Após alguns minutos de batidas insistentes, a porta se abriu bruscamente. Na soleira estava um homem com olheiras escuras, cambaleando de cansaço.
— Lídia… o que você está fazendo aqui? — murmurou Yuri com voz rouca.
A avó quase sufocou com o cheiro de álcool que emanava dele.

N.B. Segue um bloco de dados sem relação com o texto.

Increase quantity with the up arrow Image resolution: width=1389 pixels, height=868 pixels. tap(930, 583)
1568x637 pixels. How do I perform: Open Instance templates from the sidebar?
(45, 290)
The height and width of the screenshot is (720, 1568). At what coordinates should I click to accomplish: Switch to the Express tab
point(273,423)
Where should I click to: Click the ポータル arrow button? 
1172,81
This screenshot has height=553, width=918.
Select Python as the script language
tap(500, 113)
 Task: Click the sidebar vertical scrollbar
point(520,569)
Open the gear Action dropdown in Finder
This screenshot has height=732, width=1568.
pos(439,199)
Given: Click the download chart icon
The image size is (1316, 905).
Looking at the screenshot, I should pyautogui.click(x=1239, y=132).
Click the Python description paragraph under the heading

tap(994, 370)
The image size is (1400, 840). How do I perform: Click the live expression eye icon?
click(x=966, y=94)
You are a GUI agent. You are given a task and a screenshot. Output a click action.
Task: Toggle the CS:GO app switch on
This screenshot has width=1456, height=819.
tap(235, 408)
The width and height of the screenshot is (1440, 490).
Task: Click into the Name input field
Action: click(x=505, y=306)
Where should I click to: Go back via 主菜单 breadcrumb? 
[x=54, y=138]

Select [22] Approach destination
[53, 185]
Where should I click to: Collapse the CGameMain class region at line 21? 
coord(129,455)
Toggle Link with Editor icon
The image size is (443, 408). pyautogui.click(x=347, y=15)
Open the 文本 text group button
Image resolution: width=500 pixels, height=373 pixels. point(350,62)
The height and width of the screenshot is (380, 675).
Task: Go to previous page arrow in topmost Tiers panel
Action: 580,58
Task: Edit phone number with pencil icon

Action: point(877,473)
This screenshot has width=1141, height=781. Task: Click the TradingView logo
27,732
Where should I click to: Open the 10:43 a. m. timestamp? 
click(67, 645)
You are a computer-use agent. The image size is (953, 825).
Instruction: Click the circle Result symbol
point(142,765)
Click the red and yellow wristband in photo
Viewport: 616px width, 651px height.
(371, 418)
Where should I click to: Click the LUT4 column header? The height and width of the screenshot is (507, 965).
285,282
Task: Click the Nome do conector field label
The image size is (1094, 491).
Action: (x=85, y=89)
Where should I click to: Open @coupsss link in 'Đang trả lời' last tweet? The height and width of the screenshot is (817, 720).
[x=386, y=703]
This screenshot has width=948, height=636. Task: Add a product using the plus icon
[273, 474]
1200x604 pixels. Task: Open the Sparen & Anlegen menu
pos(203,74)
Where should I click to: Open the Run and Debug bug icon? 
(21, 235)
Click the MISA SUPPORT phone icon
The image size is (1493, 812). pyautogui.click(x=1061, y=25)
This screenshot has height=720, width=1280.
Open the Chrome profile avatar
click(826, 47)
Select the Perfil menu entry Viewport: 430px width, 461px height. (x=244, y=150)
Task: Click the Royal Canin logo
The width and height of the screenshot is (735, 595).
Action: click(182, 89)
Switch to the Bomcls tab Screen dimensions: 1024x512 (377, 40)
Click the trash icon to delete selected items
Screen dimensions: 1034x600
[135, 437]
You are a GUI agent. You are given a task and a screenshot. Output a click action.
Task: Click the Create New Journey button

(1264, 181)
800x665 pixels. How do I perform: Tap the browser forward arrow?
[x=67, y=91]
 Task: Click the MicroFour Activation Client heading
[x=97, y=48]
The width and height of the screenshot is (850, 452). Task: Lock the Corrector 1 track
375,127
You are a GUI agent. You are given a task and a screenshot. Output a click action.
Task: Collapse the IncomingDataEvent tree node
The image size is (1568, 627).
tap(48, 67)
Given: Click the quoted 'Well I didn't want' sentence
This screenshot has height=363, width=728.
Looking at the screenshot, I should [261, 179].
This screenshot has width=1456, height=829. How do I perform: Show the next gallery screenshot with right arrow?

— Vim ver o Kirill. Onde ele está?
— Eh… — Yuri esfregou o queixo, claramente confuso. — Que dia é hoje?
— Terça-feira. — Lydia entrou no apartamento e congelou de horror ao ver montanhas de roupas sujas, garrafas vazias e recipientes plásticos com restos de comida. – Como você está se virando sem a Olya?
Yuri murmurou algo ininteligível e se dirigiu à geladeira. Ele pegou um pacote de linguiça e, deixando a porta da geladeira aberta, começou a fazer um sanduíche.
— Você realmente alimenta o Kirill com isso? — Lydia apontou para as prateleiras cheias de produtos ultraprocessados.
— O que há de errado nisso? — Yuri tirou uma caixa com uma refeição pronta. — Aqui está, macarrão com queijo. Tem laticínios e carboidratos. É saudável para uma criança em crescimento.
Lídia balançou a cabeça. Ela nunca entendeu o que a sua filha viu nesse homem, mas agora não era hora para lamentações.
– Yuri, o menino precisa de frutas frescas, vegetais, carne de boa qualidade e cereais. Eu envio-lhe dinheiro todos os meses para que ele tenha tudo o que precisa! E agora ouço dizer que ele anda com roupas rasgadas e sujas. O que se passa nesta casa?
Yuri bocejou.

– Roupas rasgadas são sinal de um estilo de vida saudável. Certamente foi aquela tagarela da Tatiana, da porta ao lado, que inventou tudo isso. Não dê ouvidos a ela, Lídia. Eu sei muito bem como educar um filho.
– Sim, isso é evidente pela quantidade de garrafas vazias ao redor da sua poltrona e por toda essa desordem. Quando foi a última vez que você lavou roupa? E… – ela olhou em volta, percebendo a ausência de algumas coisas… – onde estão os brinquedos e os equipamentos esportivos do Kirill?
– Ele se interessou por eletrônicos. As crianças de hoje são assim.
– Mas eu pago as aulas dele no clube de futebol.
– Ele não quis ir lá – Yuri dispensou.
Lídia suspirou.
– Escute aqui, Yuri. Pode me considerar uma velha rabugenta, mas não vou deixar isso assim. Ou muda o teu comportamento ou eu vou garantir que o Kirill viva em condições normais.
De volta ao presente, Kirill terminou de ler a carta da avó:

**«Por favor, fica com a Denisa e o Mikhail, Kirill. Eles amam-te e podem dar-te o que o teu pai não pode. Saiba que sempre o amei, assim como a sua mãe. Faça a escolha certa. Com amor, sua avó».**
Kirill dobrou cuidadosamente a carta e a guardou no bolso. Ele pegou os documentos legais e começou a lê-los.
O menino sabia que uma decisão difícil o aguardava.